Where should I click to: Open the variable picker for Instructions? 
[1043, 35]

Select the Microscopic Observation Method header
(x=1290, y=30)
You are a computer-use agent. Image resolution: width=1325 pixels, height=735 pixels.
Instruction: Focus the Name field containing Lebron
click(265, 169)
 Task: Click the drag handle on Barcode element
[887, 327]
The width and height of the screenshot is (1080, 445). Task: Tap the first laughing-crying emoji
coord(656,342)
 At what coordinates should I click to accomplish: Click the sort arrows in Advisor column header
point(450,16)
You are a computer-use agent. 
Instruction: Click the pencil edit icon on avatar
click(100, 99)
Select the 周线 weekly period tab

> **What to do**
Everything from the first line of the data through the line holding "You are a computer-use agent. Image" should be output exactly, and no other lines.

> **Task result**
Where should I click to: Open the variable picker for Instructions? 
[1043, 35]

Select the Microscopic Observation Method header
(x=1290, y=30)
You are a computer-use agent. Image resolution: width=1325 pixels, height=735 pixels.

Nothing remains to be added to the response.